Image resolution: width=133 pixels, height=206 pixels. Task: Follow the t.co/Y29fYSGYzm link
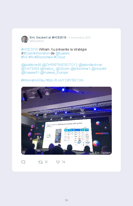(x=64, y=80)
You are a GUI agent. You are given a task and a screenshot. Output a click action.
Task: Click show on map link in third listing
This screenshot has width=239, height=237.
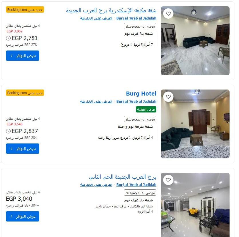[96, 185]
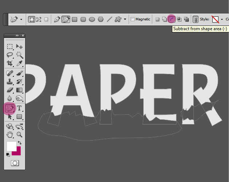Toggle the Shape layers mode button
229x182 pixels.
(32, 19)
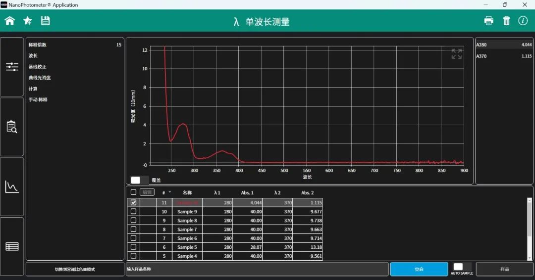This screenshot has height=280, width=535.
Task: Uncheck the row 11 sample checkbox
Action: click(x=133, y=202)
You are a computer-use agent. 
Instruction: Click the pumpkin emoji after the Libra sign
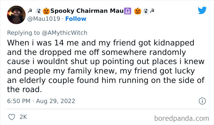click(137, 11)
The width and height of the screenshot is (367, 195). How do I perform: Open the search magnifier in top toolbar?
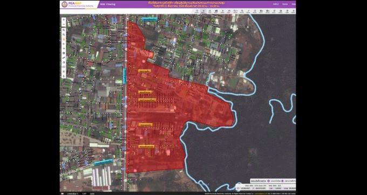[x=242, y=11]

* * *

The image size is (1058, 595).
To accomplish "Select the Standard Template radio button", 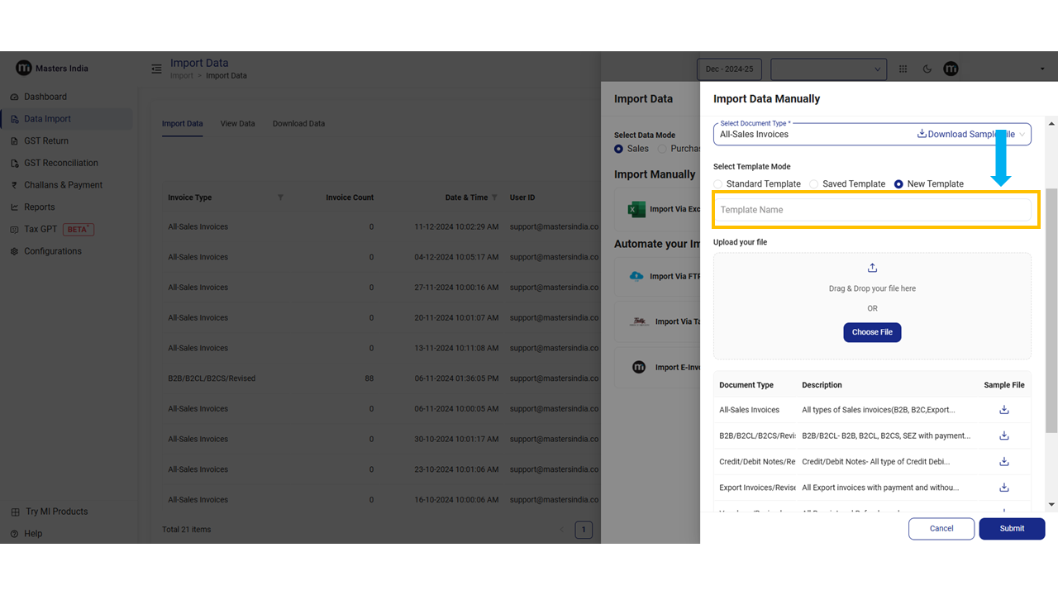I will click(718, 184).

* * *

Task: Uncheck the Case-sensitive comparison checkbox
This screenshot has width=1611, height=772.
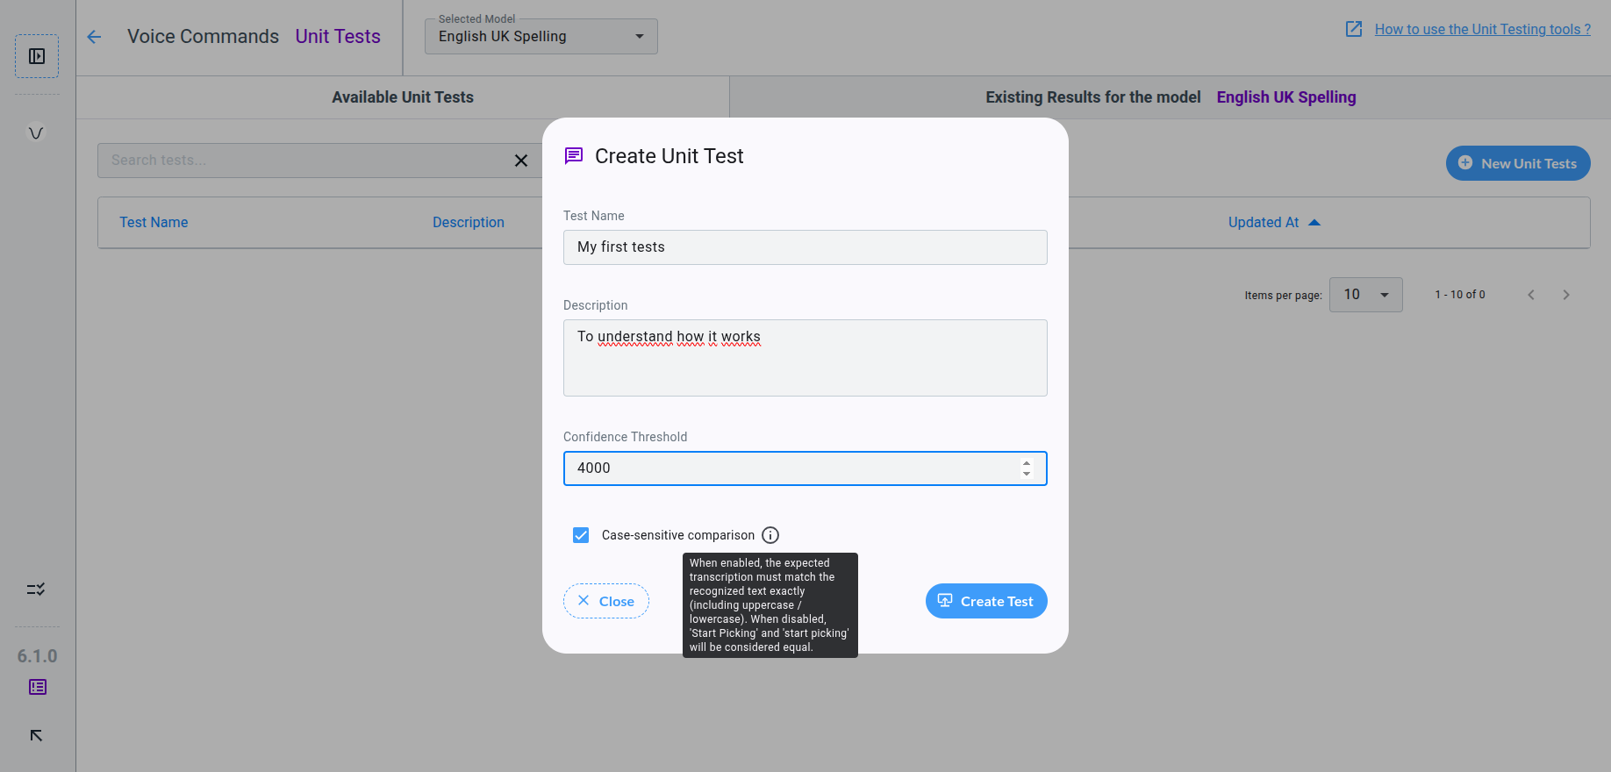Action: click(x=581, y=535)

Problem >> Each line of the data that holds "agent" should be copied.

Final answer >>
You are a GUI agent. You are given a task and a screenshot. Output a click action.
You are a computer-use agent. 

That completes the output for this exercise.